One thing I try to think about is resolutions. I know this is an old cliché. Everyone vows to run ten miles a day, give up junk food and save the planet. While these goals are worthwhile, they often fall by the wayside within a few weeks. So this year, I want to challenge you to do something different. While I often think of great ideas that will improve my relationships, health, and my community, the execution oftentimes gets in the way. Today, we are going to talk about some ideas that you and your kids can do that are realistic, fun, and will bring you together more as a family.

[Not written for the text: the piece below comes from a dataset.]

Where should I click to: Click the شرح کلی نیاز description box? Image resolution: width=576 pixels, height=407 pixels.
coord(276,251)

First let’s think about some goals as a whole family. In this day and age of running to school, practice, homework, video games, and smartphones, we miss some of the most important memories of childhood. Meals with your family, playing board games, reading books together, and even talking about your day is so important to the relationships in a family. I recently heard a wonderful speaker describe this as “margin.” That is creating time to just spend with your family and not running around crazy! I had a parent try and tell me that their “perfect” child who was suspended from school could only have learned the language and behaviors from other bad influences at school. Wrong! Children learn their basics from their parents and family when it comes to respect for adults, each other, property, and themselves. Sure, they can be influenced by others, but that’s where parenting steps in as well. Developing a trusting relationship between children and parents is vital to their success. If a child is having a difficult time at school or with another person, they need to be able to come to you and talk. If you feel you and your child don’t have that relationship, then work on it. Talk to them, spend time, and be good role models for your children.

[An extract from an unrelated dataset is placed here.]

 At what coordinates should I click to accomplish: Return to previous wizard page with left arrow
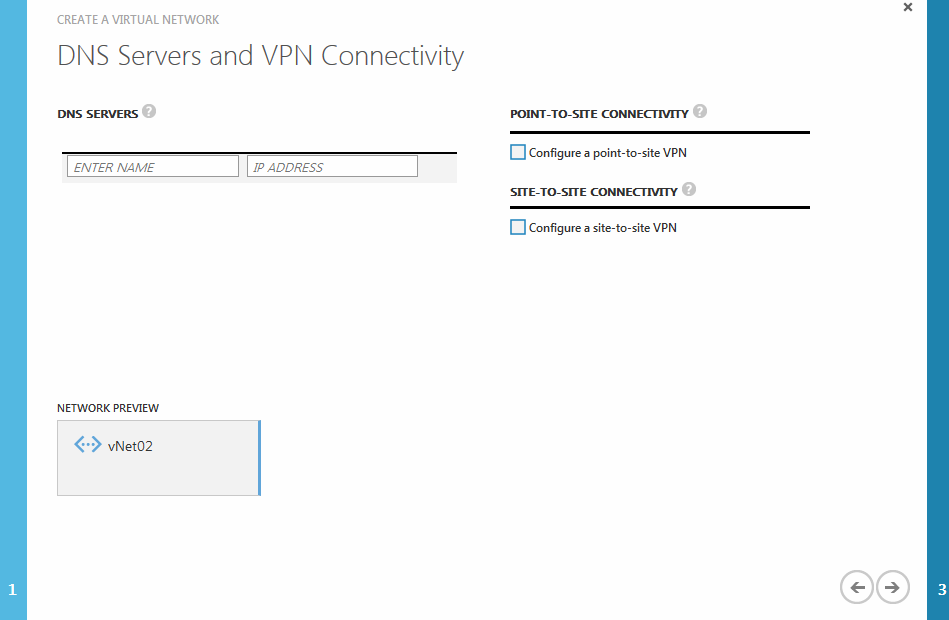pos(857,587)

When it comes to some specifics, let’s look at some New Year’s resolutions that help the body and mind. First, let’s teach ourselves and our kids to practice good hygiene. Washing hands, covering you nose and mouth when you cough and sneeze, trimming your nails and brushing your teeth are basic, but oftentimes forgotten, personal hygiene traits. Not only can you significantly reduce the spread of illnesses, but you feel better and are more confident about yourself.
Along similar lines is our diet. I understand how hard it can be to have the mealtime food battle (I have three kids under ten, so we go through it almost every night). But the idea that “my child has to have something (even if it’s not healthy)” before they go to bed, or my child only eats cheese is full of junk. First, who buys the food that is currently in the house? What do you as a parent eat at meals and snacks? How do you respond when your child refuses to eat the meal you prepared? Healthy eating habits for a child are all about expectations! If you get unhealthy food, you expect unhealthy food! You will be surprised that the answer is not “my child is a picky eater.”
So take the New Year to focus on family relationships, personal hygiene, and the food we put into our bodies, and try and create some margin. You might be surprised how much better you and your children feel!